La torre rappresenterà una pietra miliare dell'iniziativa in corso di Marriott per incoraggiare gli sviluppatori di hotel in Nord America ad adottare la modularità per i nuovi progetti di costruzione. Nel 2014 Marriott è stata la prima multinazionale del campo a introdurre i nuovi sistemi costruttivi nella realizzazione delle proprie strutture, rafforzando gli investimenti del gruppo nell’innovazione dei processi costruttivi nel settore della ricettività.

"In Nord America, il processo di costruzione non è cambiato in modo significativo in 150 anni ed è maturo per l'innovazione", ha affermato Eric Jacobs, Marriott International, Chief Development Officer, Nord America, Select e Extended Stay Brands. "L'hotel modulare più alto del mondo in una delle più grandi destinazioni del mondo fungerà da simbolo di cambiamento del gioco per innescare un interesse ancora maggiore nei sistemi modulari tra il settore immobiliare e quello del credito".

Indubbi i benefici dimostrati e consolidati dei sistemi costruttivi industrializzati: sebbene resistano alcuni problemi come la scarsa diffusione dei laboratori di produzione e la necessità di disporre le cifre maggiori all’inizio dei processi costruttivi, molti sono i risparmi in termini di tempistiche di cantiere, costi e riduzione dei rifiuti che, insieme a una maggiore sostenibilità, si affiancano a un maggiore controllo su tutti i processi, dalla progettazione delle strutture e degli interni, che ha ricadute dirette e positive sulla qualità dei risultati.

La struttura dell’ AC Hotel New York NoMad sarà costituita da elementi scatolari: ogni stanza sarà un modulo prefabbricato che arriverà in cantiere completo di tutto il necessario, dagli impianti ai bagni, dagli arredi alla biancheria. Una volta trasportate in cantiere, saranno giustapposte e assemblate in un tempo stimato di soli 90 giorni. Si prevede prefabbricata anche la cima, con il bar sul tetto ricavato all’interno di un altro scatolare appositamente progettato. L’involucro del nuovo edificio sarà realizzato con pannelli in alluminio posati seguendo tonalità di grigio degradanti verso il chiaro man mano che si sale, espediente che contribuisce a slanciare ulteriormente la torre.

"Questo è il momento in cui la costruzione modulare è al centro dell'attenzione", afferma Danny Forster, uno dei principali sostenitori dell'edilizia modulare e ideatore del progetto. Come spiega, "Questo hotel sfrutta tutti i vantaggi della produzione fuori sede, come ci si potrebbe aspettare. Ma lo fa in un modo che sfida l'aspettativa. Volevamo dimostrare che l'edificio modulare può fare molto di più che sfruttare l'efficienza della fabbrica. Può produrre una torre elegante e iconica. E sì, può farlo al ritmo di un intero piano al giorno. "
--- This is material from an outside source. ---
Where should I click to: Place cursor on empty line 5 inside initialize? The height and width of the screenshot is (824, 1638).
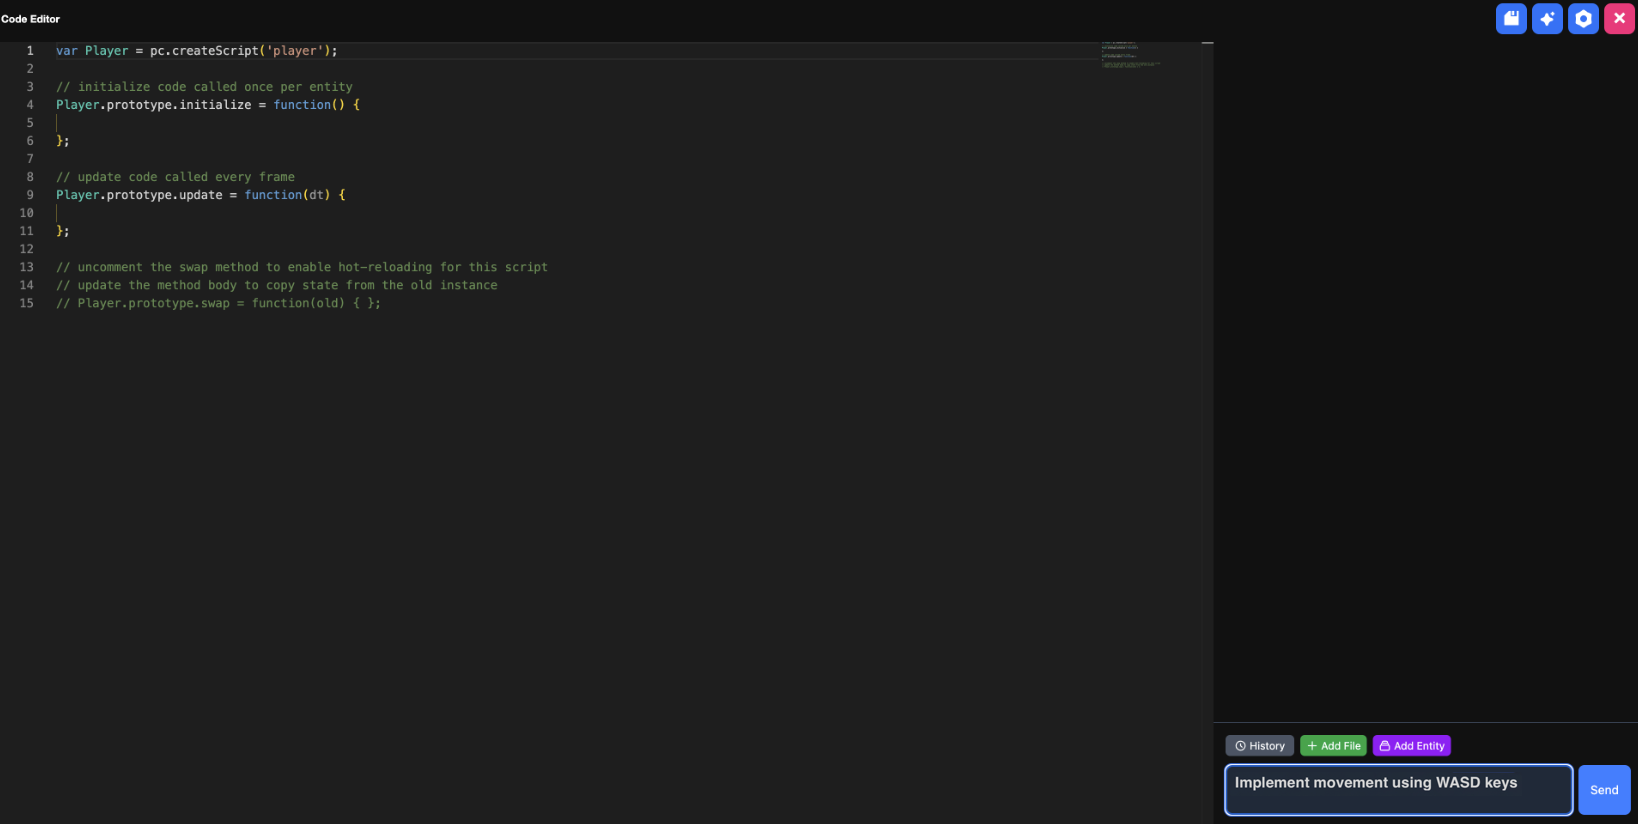tap(200, 123)
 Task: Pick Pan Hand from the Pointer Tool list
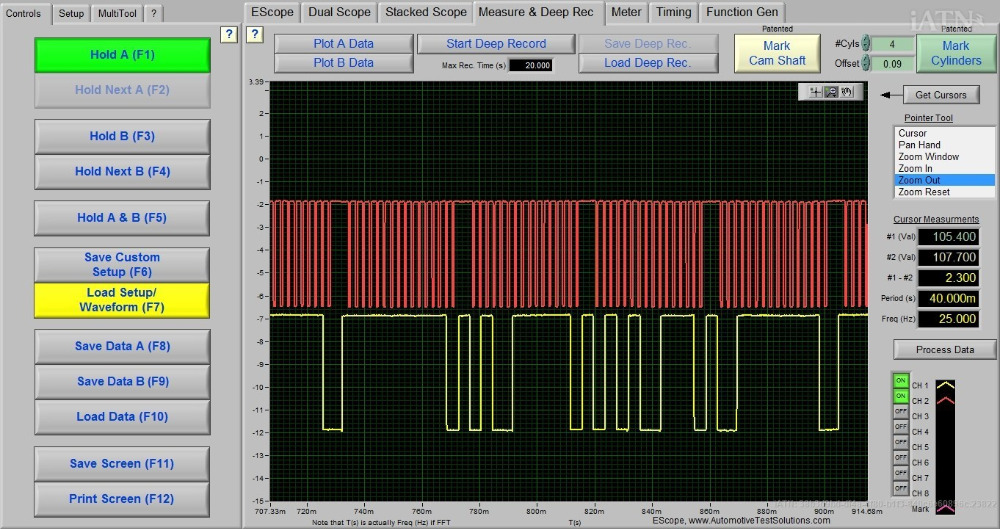[x=920, y=145]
Questo approccio lega gli Stati Uniti all’Italia attraverso Ikea, che da tempo cura lo sviluppo della catena Moxy, i boutique hotel nati per una tipologia di clientela giovane che voglia unire il design a prezzi più contenuti. Mentre sono operativi da qualche anno gli alberghi negli aeroporti di Malpensa e Linate, Verona dovrebbe aprire il suo Moxy nelle vicinanze della stazione nel prossimo futuro: a seguire il progetto l’architetto veronese Paolo Richelli. A Torino, invece, si sta sviluppando un sistema costruttivo collaudato e basato sull’accostamento e sovrapposizione di moduli in X-Lam completamente finiti off-site supportati da strutture in cemento armato e prodotti a Brescia da Woodbeton. In questo caso, il nuovo Moxy hotel si inserirà all'interno dell’edificio di fine Ottocento che fino al 2006 ospitava la stazione di Porta Susa, oggi sostituita dal tunnel di vetro ideato da AREP e Silvio D’Ascia.